Aug. 11, 2008

Billy Godfrey still going strong at 90

BY ROY MITCHELL

CENTRE — “We were sitting ducks,” recalls Billy Godfrey.

Godfrey and 365 other United States Marines sat helplessly in Buckner Bay, near Okinawa, Japan. All the other ships and carriers in Godfrey's fleet disappeared over the horizon in the war-weary summer of 1945, yet the USS Cape Glouster remained. Its anchor wouldn't budge from the ocean floor.

Godfrey, venerable veteran, former educator, basketball coach, and choir director, recalls that soldiers on board couldn't afford to be afraid.

“You'd go nutty if you worried about it,” he says.

And there was plenty to worry about.

The USS Pennsylvania had been ordered to help protect the stuck vessel, but a Japanese kamikaze plane struck the battleship as it floated next to Godfrey's immobile carrier. The next day, another Japanese kamikaze took aim.

“I don't know why he didn't hit us,” Godfrey says. “He hit the small transport ship sitting right next to us.”

World War II ended with the Cape Glouster's anchor still sitting on the bottom. After escaping the war in the Pacific with his life, Billy Godfrey -- a music-loving, 135-pound kid with a high-pitched voice -- received two Battle Stars and a Presidential Citation.

Aside from his military service, Godfrey has barely lived farther than a dog's bark away from the Alexis community in eastern Cherokee County. He was born 90 years ago last Monday.

In 1918, John F. Kennedy was a year old. Women could not vote for president, and the Boston Red Sox won the World Series behind a promising young slugger named Babe Ruth. Nine decades later, Godfrey proudly retains a lifetime of anecdotes and experiences.

Attending the old Alexis schoolhouse, the future educator wasn't the most disciplined of students. He actually failed the 7th grade.

“They got a principal in there. He and I just didn't gee-haw,” he recalls.

### INFORMATION SUPPLIED
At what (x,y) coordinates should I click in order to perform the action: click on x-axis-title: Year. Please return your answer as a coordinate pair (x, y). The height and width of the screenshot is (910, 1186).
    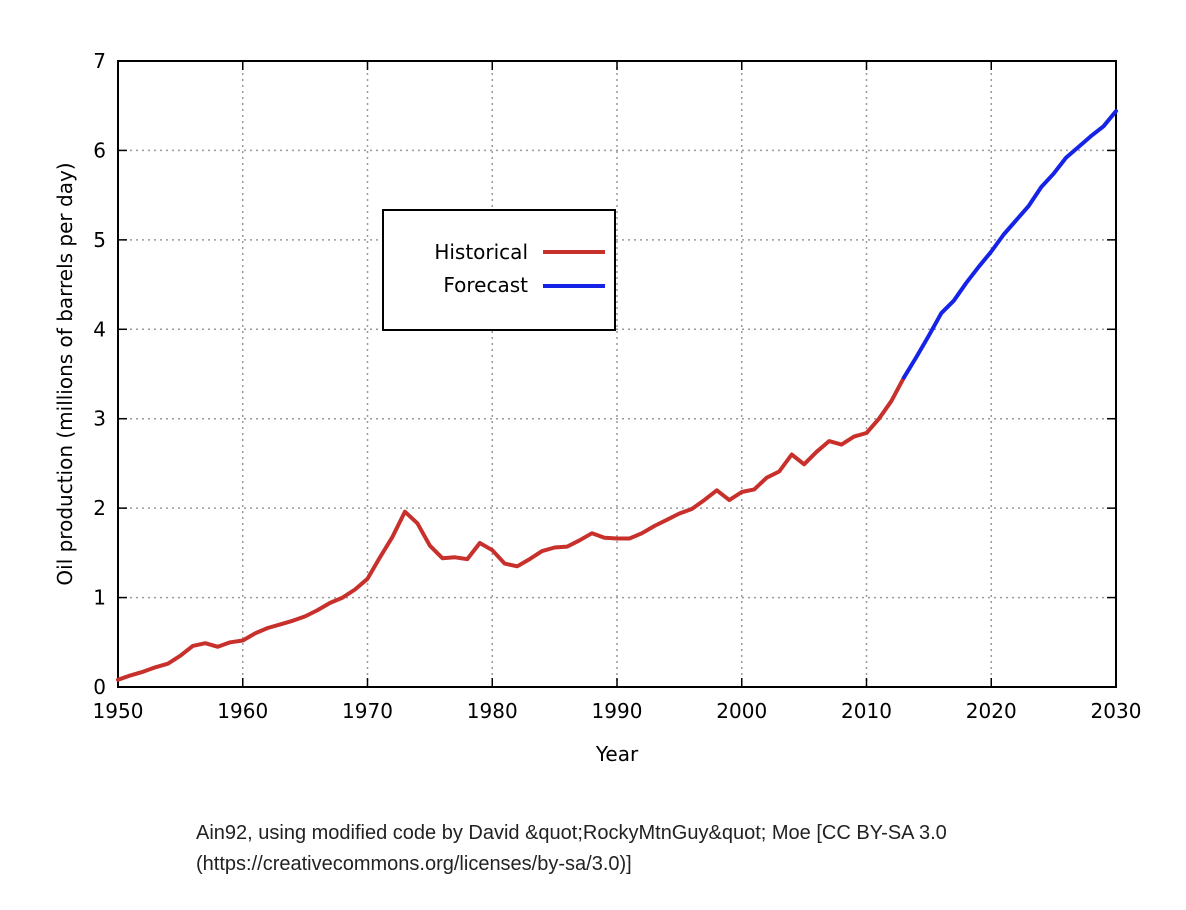
    Looking at the image, I should click on (617, 754).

### EXERCISE 1
In the article on Billy Godfrey, which ship stayed behind in Buckner Bay because its anchor would not come up?
### EXERCISE 2
From the Billy Godfrey article, extract the passage that starts at the words "Billy Godfrey still" and stops after "to be afraid.", copying it word for word.
The lines play no part in what follows here.

### PROBLEM SOLUTION 1
The USS Cape Glouster.

### PROBLEM SOLUTION 2
Billy Godfrey still going strong at 90

BY ROY MITCHELL

CENTRE — “We were sitting ducks,” recalls Billy Godfrey.

Godfrey and 365 other United States Marines sat helplessly in Buckner Bay, near Okinawa, Japan. All the other ships and carriers in Godfrey's fleet disappeared over the horizon in the war-weary summer of 1945, yet the USS Cape Glouster remained. Its anchor wouldn't budge from the ocean floor.

Godfrey, venerable veteran, former educator, basketball coach, and choir director, recalls that soldiers on board couldn't afford to be afraid.